Streaming beats Blu-ray

Streaming beats Blu-ray

Summary: 5 years ago put all my CDs into a box and threw out hundreds of CD cases. My 1200 DVD collection is next. Why? Streaming.

TOPICS: Mobility, Hardware

It's done. Blu-ray has lost the war for the American living room.

According to Bloomberg News market research firm IHS Screen Digest says legal streaming viewings will more than double this year to 3.4 billion this year from 1.4 billion last year.

This is despite Blu-ray player prices tumbling from their nose-bleed levels 5 years ago to as low as $49. And hundreds of Blu-ray movies costing less than $10.

But why?

Convenience rules the American home I moved late to CDs in the '90s because I bought albums, taped them, and listened to the cassette. Audio quality never declined, so I didn't think CDs had anything to offer.

But once I bought one it wasn't the sound quality that blew me away - it was the convenience. The small discs didn't need cleaning or protection from fingerprints. And no hand/eye coordination was needed to find a track.

DVDs killed VHS for convenience and picture quality. But Blu-ray added nothing except slightly better picture quality - if the remastering was done well.
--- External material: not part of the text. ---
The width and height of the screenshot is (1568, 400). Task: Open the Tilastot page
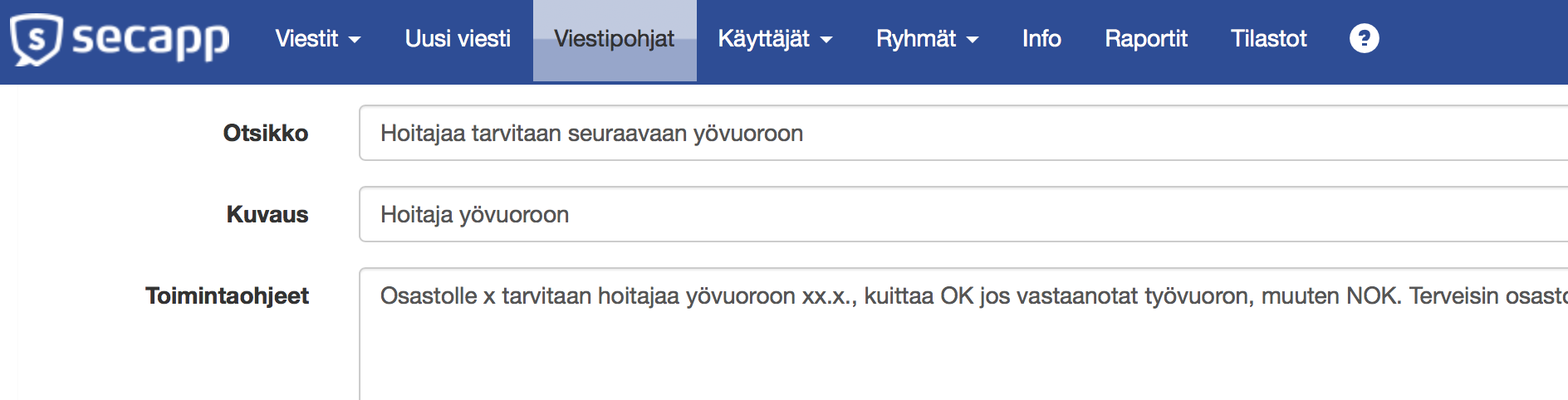1268,39
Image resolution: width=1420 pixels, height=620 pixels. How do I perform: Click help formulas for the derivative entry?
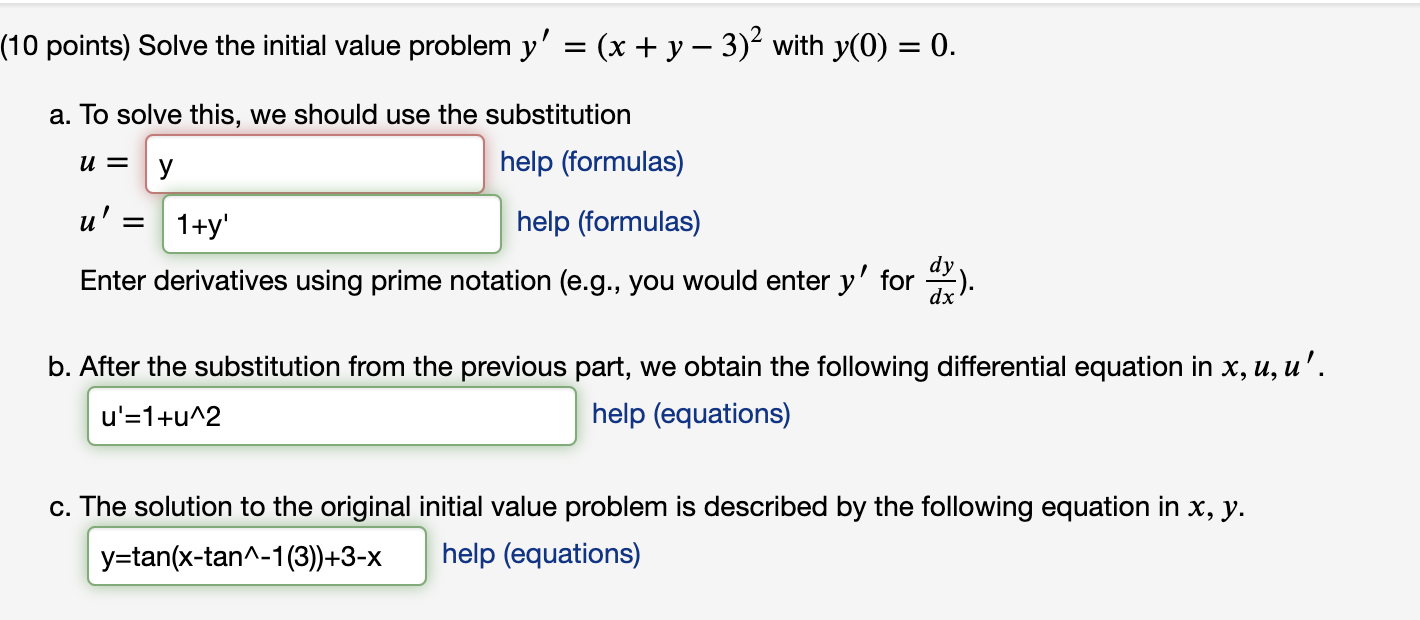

Hollywood's traditional formula Movies have been battling lower-cost and more convenient media every since TV reared its beady eye 60 years ago. TV used the 4:3 format, so movies went wide. TV was black and white, so movies went Technicolor. TV had monaural sound, so movies went stereo and then surround sound.

But now what? Consumers like me - 10' screen, surround sound - can have a very nice home theater experience for a couple of grand. With streaming from Netflix, Hulu and Vudu, I can sit in my leather recliner, fiddle with my remote and have a wide choice of great movies.

The other night: The Graduate. And I own the DVD!

The Storage Bits take Picture quality just isn't the win that Hollywood hoped would drive Blu-ray sales. Effects heavy pictures benefit the most, but how many people re-watch those?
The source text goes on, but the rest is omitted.